The color of the evening was surprisingly not traditional Oscars gold, although Leslie Odom Jr. (nominated for best original song) and Carey Mulligan (nominated for best actress in a leading role) both stunned in glittery, golden ensembles. Odom Jr.’s monochrome-gilded Brioni three-piece looked fantastic next to his wife and plus one for the evening, Nicolette Robinson, who wore a black, off-the-shoulder gown from Lebanese designer Zuhair Murad. Mulligan wore Valentino couture; her low-cut bandeau top effortlessly connected to a high-waisted, floor-length skirt with plenty of drama. Andra Day (nominated for best actress in a leading role) wore gold as well — probably the best out of the three, in a slinky metal contraption made custom by Vera Wang that turned heads immediately. The asymmetrical design swung down from one shoulder to a carefully draped bodice that in turn dripped into a trailing skirt, all made from the same golden chainmail. Questlove, the DJ for the evening, showed up in gold Crocs to complement his black suit and mask. Make of this what you will.
In an interesting turn, red dominated the lineup this year, with Amanda Seyfried (nominated for best actress in a supporting role) absolutely destroying in an Armani ballgown. The strapless scarlet tulle dipped into a low V-neckline and then exploded out into a skirt that was more than wide enough to ensure social distancing standards. Add to that an old Hollywood twist for hair and simplistic makeup, and you have one of the best looks of the night. Angela Bassett’s brighter red column dress by Alberta Ferretti, with matching clutch and shoes, also brought some classic glamour to the carpet.
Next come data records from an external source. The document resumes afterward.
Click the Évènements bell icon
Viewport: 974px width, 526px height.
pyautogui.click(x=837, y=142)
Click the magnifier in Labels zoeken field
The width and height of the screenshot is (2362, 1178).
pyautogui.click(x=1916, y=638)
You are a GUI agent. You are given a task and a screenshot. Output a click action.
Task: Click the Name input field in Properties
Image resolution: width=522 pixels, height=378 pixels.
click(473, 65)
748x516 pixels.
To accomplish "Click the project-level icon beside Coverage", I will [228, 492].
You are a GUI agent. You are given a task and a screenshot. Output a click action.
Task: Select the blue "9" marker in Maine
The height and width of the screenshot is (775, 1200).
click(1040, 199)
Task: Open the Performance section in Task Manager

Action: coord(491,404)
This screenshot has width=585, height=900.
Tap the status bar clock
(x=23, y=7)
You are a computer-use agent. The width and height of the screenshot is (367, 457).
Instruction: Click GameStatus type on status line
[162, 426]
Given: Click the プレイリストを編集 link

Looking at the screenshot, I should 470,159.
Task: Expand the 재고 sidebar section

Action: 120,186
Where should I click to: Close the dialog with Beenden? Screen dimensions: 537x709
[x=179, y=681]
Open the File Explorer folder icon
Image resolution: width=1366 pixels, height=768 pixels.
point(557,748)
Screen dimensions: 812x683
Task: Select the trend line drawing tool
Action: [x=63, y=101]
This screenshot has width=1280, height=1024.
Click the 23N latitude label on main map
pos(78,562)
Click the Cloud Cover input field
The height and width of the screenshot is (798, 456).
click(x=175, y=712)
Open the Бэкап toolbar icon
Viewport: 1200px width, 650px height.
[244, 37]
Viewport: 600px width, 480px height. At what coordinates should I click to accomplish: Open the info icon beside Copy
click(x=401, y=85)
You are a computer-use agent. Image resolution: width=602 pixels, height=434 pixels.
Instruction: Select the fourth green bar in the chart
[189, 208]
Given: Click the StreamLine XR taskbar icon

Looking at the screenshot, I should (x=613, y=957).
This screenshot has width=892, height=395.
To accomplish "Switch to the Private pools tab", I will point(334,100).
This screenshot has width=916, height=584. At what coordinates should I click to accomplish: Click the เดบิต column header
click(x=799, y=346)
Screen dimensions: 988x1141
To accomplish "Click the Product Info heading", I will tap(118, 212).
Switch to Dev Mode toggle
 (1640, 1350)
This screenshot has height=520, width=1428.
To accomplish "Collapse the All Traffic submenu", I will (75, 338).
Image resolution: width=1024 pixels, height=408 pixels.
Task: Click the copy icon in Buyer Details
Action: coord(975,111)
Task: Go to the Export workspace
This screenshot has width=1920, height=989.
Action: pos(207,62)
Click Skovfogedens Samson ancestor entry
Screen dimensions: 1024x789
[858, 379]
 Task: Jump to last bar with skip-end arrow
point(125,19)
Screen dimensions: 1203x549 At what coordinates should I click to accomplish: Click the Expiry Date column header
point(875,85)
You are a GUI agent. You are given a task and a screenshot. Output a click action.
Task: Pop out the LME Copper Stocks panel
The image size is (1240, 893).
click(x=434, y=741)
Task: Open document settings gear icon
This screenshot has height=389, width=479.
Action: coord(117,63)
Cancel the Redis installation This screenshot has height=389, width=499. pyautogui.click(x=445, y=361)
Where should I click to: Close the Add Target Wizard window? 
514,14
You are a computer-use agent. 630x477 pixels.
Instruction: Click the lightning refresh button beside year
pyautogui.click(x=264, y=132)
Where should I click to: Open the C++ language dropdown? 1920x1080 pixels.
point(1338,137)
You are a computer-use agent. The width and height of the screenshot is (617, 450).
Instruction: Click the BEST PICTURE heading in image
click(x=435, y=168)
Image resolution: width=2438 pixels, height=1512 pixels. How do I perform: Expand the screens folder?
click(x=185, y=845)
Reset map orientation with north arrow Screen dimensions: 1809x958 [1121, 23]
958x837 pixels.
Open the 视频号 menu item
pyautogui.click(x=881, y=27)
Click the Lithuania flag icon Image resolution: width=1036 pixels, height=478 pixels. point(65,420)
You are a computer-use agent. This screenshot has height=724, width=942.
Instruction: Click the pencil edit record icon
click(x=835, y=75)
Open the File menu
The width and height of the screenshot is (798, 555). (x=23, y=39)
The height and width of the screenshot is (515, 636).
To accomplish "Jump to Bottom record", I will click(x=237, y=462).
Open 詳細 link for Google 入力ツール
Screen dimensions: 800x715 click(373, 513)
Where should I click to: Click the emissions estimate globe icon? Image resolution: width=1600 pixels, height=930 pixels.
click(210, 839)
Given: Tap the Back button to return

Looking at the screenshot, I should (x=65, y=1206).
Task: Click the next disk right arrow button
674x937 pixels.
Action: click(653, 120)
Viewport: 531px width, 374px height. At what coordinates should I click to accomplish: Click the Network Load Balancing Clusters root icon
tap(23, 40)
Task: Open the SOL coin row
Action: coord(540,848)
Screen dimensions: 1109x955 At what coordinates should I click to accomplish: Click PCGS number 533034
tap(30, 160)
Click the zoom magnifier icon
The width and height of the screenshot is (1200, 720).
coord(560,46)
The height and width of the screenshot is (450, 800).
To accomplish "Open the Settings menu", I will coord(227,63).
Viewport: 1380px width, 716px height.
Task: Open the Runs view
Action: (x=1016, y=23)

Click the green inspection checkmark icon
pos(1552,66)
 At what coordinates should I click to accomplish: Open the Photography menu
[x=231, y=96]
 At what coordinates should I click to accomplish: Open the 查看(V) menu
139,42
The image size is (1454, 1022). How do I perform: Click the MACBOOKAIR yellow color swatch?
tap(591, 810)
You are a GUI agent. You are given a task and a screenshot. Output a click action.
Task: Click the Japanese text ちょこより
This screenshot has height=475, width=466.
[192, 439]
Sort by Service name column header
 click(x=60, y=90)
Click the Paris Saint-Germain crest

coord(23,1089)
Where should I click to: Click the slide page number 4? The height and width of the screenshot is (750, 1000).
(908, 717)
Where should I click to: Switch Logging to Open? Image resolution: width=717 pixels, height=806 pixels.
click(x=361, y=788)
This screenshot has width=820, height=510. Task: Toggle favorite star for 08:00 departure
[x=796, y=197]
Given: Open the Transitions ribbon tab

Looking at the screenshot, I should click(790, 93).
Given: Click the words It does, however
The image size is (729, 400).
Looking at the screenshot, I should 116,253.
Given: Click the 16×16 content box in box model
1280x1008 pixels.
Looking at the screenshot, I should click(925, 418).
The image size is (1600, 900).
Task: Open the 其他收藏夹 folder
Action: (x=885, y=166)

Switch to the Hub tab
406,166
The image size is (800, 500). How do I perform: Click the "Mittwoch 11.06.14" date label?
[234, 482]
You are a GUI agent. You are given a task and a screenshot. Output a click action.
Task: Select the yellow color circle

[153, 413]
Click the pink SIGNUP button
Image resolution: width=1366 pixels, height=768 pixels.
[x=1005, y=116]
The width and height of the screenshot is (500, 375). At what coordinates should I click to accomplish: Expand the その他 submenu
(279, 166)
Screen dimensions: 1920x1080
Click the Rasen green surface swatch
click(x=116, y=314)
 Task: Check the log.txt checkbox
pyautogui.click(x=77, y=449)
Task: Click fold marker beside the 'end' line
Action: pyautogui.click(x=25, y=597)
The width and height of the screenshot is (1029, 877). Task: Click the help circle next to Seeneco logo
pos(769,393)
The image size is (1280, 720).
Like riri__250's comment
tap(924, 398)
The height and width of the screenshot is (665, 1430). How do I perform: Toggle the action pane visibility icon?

The dress had a giant bow on the back that doubled as wide, puffed sleeves, with the tail end of the bow dripping down the back and becoming a short train that screamed elegance.
Reese Witherspoon (presenting one of the awards) wore Christian Dior; her burgundy and crimson-pleated sheath dress unfortunately was not as big of a hit, and instead made her look a little matronly or like she was going to prom in the early 2000s. Laverne Cox also stunned in a deep pink — not technically red, but her Christian Siriano multi-layered peplum ballgown was so vibrant that it came very close. Cox’s look was one of these aforementioned Oscars “moments” — the dress was made from an insane amount of tulle and was worth every yard, as the movement was incredible.
Masks barely touched the red carpet. This feels like an odd choice, considering that the pandemic is still going strong, although it is likely that most celebrities are already fully vaccinated. Additionally, attendees were asked to wear masks when not on camera. However, Hollywood missed some fantastic opportunities here to create matching mask-and-gown sets like those seen at the Grammys earlier this year.
One honorable mention for the evening goes to Zendaya. Half the world is already head over heels for the ex-Disney starlet (now Hollywood superstar) and the neon yellow Valentino couture she showed up in, with a midriff-baring cutout, matching heels and dripping silver jewelry, safely secured the other half. Margot Robbie also wowed with some new bangs and a sleek, silvery Chanel trumpet dress — the sweetheart neckline and thin straps made the floral pattern fresh, not overdone like flowers can sometimes feel. The reflective material on her dress shone under the lights. The singer H.E.R. took the cake, however, with a (buckle your seatbelts) Prince-inspired, entirely matching, cobalt-beaded jumpsuit, cape and heels setup by Dundas that simply wins everything. She also won the award for best original song alongside Tiara Thomas, whose feathered and deconstructed white three-piece by Jovana Louis was truly elegant while simultaneously crisp and new.
Although many stars astounded with their looks, H.E.R., winner of best original song, was the best dressed of the night.